First Look

A First Look at Dear Charles

By: Amber Chase

Nestled in the Charles Village neighborhood of Baltimore, a 100-year-old building is seeing new life. Formerly designated as student housing, the building stands on a prominent corner within the Johns Hopkins University Homewood campus. Towering above 33rd and North Charles streets, the building will embark as the fourth concept by Study Hotels, a hospitality concept group dedicated to immersive, cultural stays on university campuses. In the final months of 2023, The Study at Johns Hopkins opened the doors to its quaint, curated 115-room suites. Now, the team is eager to welcome Dear Charles, an approachable and authentic full-service restaurant to compliment the recent remodel. 

A plate of steak and greens sits on a table at Dear Charles

Paul McGowan, executive behind Hospitality 3 and Study Hotels, explained his impetus for the projects originated when touring colleges with his daughter. Trekking between campuses, they were often met with little to nothing when it came to quality accommodations, even at the most recognizable names. Thus, McGowan sought to create hospitality projects that could integrate within the college community but remain prestigious in taste, culture, and service integrity. Of his fourth concept, McGowan states, “This building has existed on this corner in Baltimore for 100 years. Our hope is to pay homage to the history and community that has flourished around it, and synergize the space so it fits the modern needs of the neighborhood.” Not only will Dear Charles provide a haven for university students and visitors to receive locally-sourced sourced fare, but will also cater to a large need within the Charles Village neighborhood for an approachable spot for everyday gatherings. “We envision the space as a sort of ‘village tavern,’ a ‘come as you are’ restaurant where you can have first dates, celebrate milestones, and just enjoy a weeknight meal,” says McGowan. 

When designing the space for Dear Charles, McGowan explained they wanted to modernize the restaurant’s historic building, but maintain its authenticity. “Strategizing a redevelopment is far more challenging than starting from scratch, but incredibly gratifying,” notes McGowan. Situated on a busy corner of the community, the team decided to create an open floor plan on the lowest level to host the hotel lobby and 85-seat restaurant. Natural light pours into the space, illuminating rich, warm pops of color, academic accentuations like large bookshelves, and modern lighting fixtures. With large windows towering on every wall, the space seamlessly integrates into the neighborhood; after all, the name, Dear Charles, pays homage to the neighborhood the restaurant seeks to serve. 

A pink drink topped with thyme is handed across the counter at Dear Charles

The menu at Dear Charles will be elevated, but without any extra fuss.

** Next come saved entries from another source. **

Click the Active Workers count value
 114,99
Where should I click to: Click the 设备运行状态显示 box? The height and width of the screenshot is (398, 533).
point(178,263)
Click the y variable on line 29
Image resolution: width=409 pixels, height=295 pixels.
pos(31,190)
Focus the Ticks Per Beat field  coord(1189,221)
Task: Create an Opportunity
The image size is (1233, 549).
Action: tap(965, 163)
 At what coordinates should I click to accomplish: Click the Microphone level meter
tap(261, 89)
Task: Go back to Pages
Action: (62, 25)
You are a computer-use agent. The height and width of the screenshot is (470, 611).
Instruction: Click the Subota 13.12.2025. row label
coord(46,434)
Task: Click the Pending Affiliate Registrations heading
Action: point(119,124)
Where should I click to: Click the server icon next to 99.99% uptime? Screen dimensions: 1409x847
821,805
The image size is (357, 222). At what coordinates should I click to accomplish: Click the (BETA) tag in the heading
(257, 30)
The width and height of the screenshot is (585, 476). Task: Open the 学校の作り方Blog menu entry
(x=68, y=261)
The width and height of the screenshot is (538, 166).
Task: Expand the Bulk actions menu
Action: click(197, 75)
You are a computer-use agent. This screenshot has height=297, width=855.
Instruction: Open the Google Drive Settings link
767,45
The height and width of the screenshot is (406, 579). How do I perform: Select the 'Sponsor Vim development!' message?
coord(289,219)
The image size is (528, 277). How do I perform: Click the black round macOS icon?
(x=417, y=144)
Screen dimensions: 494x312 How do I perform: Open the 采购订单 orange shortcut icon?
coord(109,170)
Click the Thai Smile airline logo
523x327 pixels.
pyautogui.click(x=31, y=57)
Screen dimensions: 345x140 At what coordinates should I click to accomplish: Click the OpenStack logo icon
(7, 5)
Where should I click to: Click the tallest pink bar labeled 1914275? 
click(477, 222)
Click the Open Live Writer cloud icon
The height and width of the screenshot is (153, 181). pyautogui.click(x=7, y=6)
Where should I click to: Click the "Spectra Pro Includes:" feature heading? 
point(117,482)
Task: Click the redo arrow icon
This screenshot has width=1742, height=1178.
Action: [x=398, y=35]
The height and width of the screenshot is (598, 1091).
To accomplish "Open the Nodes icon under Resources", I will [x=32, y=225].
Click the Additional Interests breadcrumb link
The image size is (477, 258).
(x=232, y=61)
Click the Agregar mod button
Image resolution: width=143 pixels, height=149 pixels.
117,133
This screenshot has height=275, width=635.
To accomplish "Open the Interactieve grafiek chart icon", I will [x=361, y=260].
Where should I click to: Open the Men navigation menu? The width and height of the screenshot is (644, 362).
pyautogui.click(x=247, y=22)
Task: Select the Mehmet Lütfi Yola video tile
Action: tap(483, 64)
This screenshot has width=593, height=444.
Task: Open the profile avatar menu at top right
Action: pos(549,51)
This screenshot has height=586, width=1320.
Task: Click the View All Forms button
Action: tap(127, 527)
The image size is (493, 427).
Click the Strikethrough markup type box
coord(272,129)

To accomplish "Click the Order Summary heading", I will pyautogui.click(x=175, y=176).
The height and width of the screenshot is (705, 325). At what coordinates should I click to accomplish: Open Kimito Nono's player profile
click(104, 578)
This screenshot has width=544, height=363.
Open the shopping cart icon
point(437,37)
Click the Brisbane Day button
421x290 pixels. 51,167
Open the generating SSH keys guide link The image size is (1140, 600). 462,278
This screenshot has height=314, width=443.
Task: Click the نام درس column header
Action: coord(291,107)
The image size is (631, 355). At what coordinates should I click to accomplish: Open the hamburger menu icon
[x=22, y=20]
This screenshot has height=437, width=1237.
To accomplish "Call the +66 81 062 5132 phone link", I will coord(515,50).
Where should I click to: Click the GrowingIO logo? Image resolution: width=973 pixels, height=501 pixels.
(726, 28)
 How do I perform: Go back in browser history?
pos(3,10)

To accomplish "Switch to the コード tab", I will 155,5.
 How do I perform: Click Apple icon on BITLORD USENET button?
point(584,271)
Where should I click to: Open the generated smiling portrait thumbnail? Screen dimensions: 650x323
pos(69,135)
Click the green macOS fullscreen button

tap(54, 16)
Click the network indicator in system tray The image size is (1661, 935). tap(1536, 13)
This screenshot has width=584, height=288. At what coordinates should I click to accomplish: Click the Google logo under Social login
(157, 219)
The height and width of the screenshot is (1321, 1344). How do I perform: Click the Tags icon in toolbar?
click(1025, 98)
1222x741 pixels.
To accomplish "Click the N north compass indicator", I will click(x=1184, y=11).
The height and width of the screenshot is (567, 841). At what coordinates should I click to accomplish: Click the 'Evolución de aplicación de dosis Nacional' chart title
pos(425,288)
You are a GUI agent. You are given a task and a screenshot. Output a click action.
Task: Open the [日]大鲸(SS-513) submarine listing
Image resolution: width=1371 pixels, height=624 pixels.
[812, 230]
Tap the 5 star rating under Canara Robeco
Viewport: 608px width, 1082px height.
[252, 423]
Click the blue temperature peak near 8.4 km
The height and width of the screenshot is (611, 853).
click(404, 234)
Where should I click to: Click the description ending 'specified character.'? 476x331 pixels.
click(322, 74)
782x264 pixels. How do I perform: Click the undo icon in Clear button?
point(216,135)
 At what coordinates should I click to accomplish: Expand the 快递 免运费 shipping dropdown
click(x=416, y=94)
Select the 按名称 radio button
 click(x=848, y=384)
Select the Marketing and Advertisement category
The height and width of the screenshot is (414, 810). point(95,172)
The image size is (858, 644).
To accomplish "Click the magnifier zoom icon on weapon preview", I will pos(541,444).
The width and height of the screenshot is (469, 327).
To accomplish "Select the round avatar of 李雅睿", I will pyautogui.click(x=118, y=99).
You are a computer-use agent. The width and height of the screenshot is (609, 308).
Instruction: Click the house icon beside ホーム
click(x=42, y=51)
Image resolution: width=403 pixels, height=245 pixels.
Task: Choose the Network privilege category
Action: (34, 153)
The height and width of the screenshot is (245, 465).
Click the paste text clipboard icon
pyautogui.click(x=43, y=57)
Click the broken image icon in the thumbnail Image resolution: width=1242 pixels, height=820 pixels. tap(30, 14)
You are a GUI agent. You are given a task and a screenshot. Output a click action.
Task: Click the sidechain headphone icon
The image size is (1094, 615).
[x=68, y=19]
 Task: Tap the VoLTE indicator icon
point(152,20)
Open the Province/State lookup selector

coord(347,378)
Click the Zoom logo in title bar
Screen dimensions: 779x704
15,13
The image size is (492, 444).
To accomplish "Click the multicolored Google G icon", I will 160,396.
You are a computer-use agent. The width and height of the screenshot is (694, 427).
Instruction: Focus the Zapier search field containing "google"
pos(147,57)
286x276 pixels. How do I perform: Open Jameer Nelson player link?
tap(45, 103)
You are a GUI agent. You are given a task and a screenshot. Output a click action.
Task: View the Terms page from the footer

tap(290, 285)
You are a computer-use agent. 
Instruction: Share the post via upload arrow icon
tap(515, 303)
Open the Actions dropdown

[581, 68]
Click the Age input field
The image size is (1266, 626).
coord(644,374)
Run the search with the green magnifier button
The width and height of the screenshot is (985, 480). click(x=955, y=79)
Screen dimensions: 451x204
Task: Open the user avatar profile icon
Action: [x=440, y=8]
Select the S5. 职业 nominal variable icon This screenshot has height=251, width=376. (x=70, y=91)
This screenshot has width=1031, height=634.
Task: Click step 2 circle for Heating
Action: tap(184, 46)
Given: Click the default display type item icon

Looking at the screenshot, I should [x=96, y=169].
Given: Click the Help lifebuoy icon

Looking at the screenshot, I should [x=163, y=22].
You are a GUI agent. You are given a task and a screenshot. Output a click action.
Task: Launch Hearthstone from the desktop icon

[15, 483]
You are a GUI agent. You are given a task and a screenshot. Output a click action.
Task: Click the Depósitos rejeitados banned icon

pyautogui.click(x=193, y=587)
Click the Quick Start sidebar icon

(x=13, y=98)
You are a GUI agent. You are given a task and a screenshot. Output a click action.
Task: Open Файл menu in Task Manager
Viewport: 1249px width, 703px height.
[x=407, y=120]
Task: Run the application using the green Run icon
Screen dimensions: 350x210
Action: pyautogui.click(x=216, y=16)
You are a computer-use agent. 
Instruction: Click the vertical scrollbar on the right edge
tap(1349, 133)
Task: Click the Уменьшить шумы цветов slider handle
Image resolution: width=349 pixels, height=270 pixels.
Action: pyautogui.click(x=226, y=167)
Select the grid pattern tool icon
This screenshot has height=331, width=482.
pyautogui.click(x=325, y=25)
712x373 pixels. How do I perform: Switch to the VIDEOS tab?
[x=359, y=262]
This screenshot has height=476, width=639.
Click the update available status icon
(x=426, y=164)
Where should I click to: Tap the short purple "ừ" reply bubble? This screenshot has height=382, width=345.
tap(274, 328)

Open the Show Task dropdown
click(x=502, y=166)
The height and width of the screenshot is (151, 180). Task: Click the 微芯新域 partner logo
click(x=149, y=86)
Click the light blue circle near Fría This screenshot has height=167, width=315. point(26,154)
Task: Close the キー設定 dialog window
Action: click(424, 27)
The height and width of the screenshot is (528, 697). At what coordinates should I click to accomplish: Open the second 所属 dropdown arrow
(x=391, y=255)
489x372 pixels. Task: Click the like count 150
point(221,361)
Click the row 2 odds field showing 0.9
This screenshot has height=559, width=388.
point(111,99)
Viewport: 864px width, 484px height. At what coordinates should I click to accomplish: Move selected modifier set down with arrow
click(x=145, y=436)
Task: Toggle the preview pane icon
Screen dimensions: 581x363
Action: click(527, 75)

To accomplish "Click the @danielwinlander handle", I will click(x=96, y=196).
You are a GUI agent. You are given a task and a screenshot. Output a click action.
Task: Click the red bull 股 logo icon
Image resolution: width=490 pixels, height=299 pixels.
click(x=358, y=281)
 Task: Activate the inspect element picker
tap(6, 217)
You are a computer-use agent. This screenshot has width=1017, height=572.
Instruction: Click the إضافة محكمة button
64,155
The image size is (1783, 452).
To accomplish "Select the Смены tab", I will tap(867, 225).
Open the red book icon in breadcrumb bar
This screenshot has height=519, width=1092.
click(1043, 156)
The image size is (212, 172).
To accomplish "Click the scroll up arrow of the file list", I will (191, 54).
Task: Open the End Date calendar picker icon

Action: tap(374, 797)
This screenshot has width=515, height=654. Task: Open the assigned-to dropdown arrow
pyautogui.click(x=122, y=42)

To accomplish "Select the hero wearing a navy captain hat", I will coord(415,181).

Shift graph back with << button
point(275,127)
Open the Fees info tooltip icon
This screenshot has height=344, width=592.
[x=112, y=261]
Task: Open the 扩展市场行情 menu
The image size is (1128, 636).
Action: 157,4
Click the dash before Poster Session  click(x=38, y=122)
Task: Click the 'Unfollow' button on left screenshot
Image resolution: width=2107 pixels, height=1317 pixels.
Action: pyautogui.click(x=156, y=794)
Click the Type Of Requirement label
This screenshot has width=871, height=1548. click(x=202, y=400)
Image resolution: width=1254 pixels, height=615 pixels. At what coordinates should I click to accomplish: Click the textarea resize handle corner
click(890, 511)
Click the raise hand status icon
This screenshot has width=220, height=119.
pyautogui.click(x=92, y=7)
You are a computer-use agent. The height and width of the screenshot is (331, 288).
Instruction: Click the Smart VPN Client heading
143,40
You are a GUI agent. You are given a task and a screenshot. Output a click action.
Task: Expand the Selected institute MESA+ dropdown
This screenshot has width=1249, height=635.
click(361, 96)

Chef Michael Reynolds explains, “We want diners to feel at ease reading the menu, knowing they can satisfy any craving from short ribs to creamy mashed potatoes. You won’t find any unnecessary foams or powders, but the execution and technique will be pristine on every plate.” Reynolds plans to lean into crowd-favorites, paying special attention to vegetarian options. “I’ve just finished perfecting a smoked cabbage for one of our featured dishes. To me, it’s important to apply the same level of creativity, finesse, and complexity to vegetarian dishes as you would a protein-focused dish. Vegetarian plates are not an afterthought and deserve to be showcased,” saysReynolds. As a Charles Village resident himself, Reynolds is deeply in touch with the surrounding area and plans to partner with many local purveyors across the Mid-Atlantic. While Mid-Atlantic cuisine can mean something a little different depending on the region (think Chesapeake oysters, rockfish, and chowders), for Reynolds it’s “more than crabcakes and Old Bay” and all about garnering pure ingredients from neighboring land and sea. “‘Local’ means it was caught, gathered, or harvested within a day,” says Reynolds. 

General manager Kathleen Dombrowski explains the neighborhood is already rallying behind the space. “As a Baltimore native, we’re really meeting a community need here. People are ready to have a space they feel is their home away from home, a spot to settle in and become regulars,” explains Dombrowski. With a menu of elevated classics, Dear Charles is poised to become a local’s staple, a tourist’s haven, and a student’s favorite escape.